═════ Document passage ═════
The choice of database technology (vector DBs like Qdrant, Chroma, or hybrid solutions with Postgres) and data processing tools (like Unstructured.io for complex file types) also plays a crucial role in the effectiveness of any RAG system. For real-time, constantly changing data, specialized dynamic knowledge graph solutions are also being developed.

To RAG, Evolve RAG, or Go Direct?

The arrival of million-token context windows in models like Gemini has undeniably shifted the landscape. For smaller, self-contained knowledge bases, the ability to include all relevant information directly in the prompt offers a powerful and simpler path, potentially obviating the need for a separate RAG pipeline.

However, for large, complex, and ever-growing datasets, RAG in some form remains essential for providing scalable access to external knowledge. The key takeaway is that basic RAG is often just the starting point. To build truly intelligent, reliable, and accurate AI agents capable of deeply understanding and utilizing vast knowledge stores, we must embrace more advanced strategies. Contextual Retrieval, Agentic RAG, Hybrid Search, Reranking, and Knowledge Graphs are not just academic curiosities; they are increasingly becoming necessary components for pushing the boundaries of what AI can achieve.

So, the question isn't just "To RAG or not to RAG?" It's also "If RAG, then how RAG?" As your data grows and your accuracy requirements tighten, evolving beyond basic RAG will likely be key to unlocking the full potential of your AI systems.
═════ Dataset extract ═════
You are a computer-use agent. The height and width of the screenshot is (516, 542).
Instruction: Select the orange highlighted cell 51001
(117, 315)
═════
═════ Dataset extract ═════
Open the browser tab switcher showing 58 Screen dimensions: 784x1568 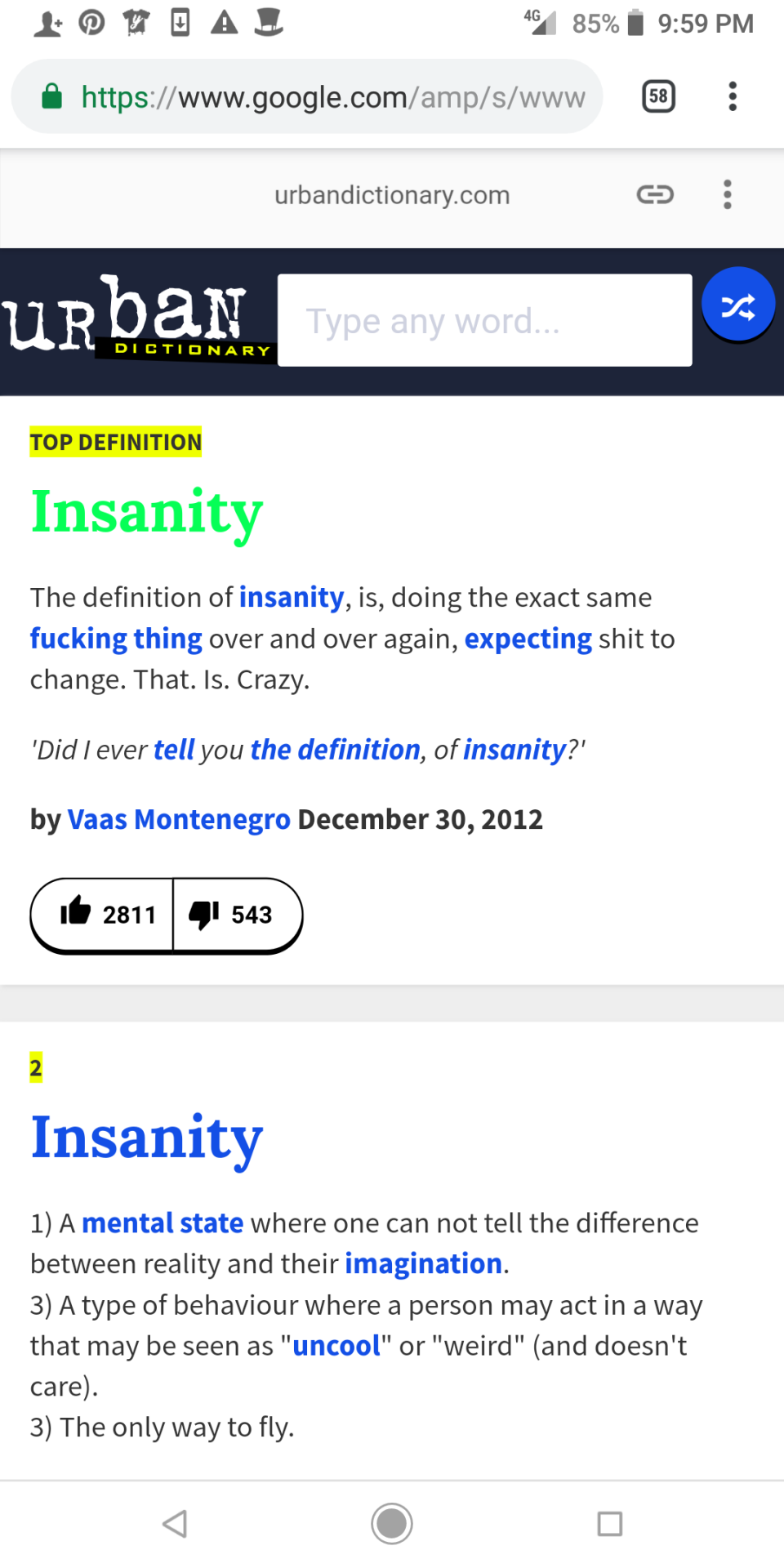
═════
═════ Dataset extract ═════
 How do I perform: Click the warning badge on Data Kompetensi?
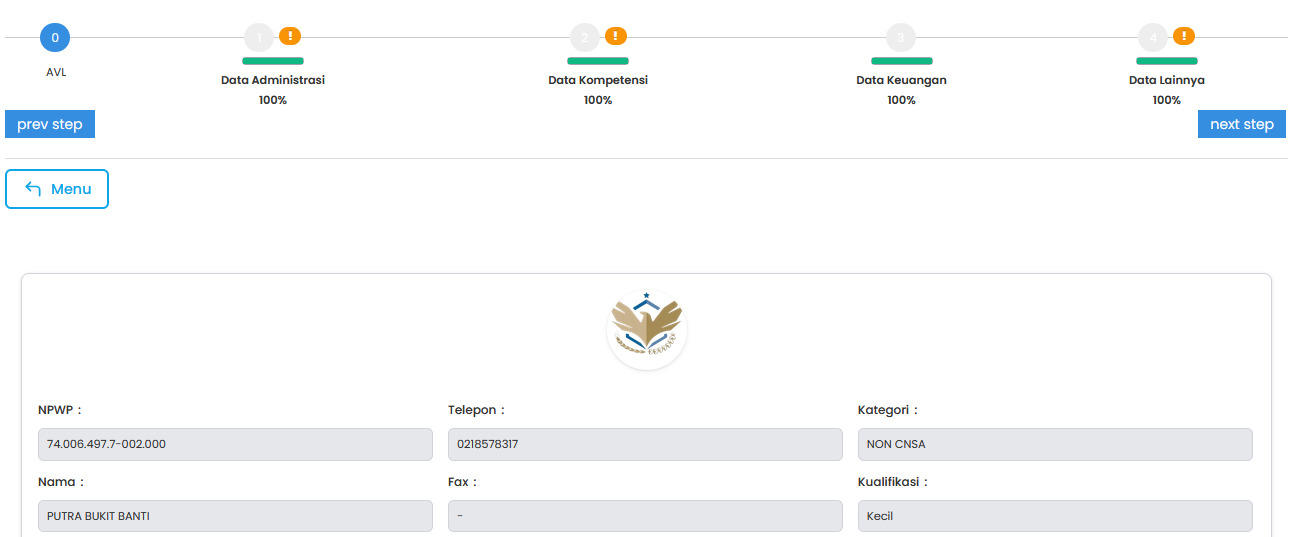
═════
From the passage on RAG, pull out the words from "However, for large, complex, and" to "your AI systems.", with nothing changed. You can set the material aside.

However, for large, complex, and ever-growing datasets, RAG in some form remains essential for providing scalable access to external knowledge. The key takeaway is that basic RAG is often just the starting point. To build truly intelligent, reliable, and accurate AI agents capable of deeply understanding and utilizing vast knowledge stores, we must embrace more advanced strategies. Contextual Retrieval, Agentic RAG, Hybrid Search, Reranking, and Knowledge Graphs are not just academic curiosities; they are increasingly becoming necessary components for pushing the boundaries of what AI can achieve.

So, the question isn't just "To RAG or not to RAG?" It's also "If RAG, then how RAG?" As your data grows and your accuracy requirements tighten, evolving beyond basic RAG will likely be key to unlocking the full potential of your AI systems.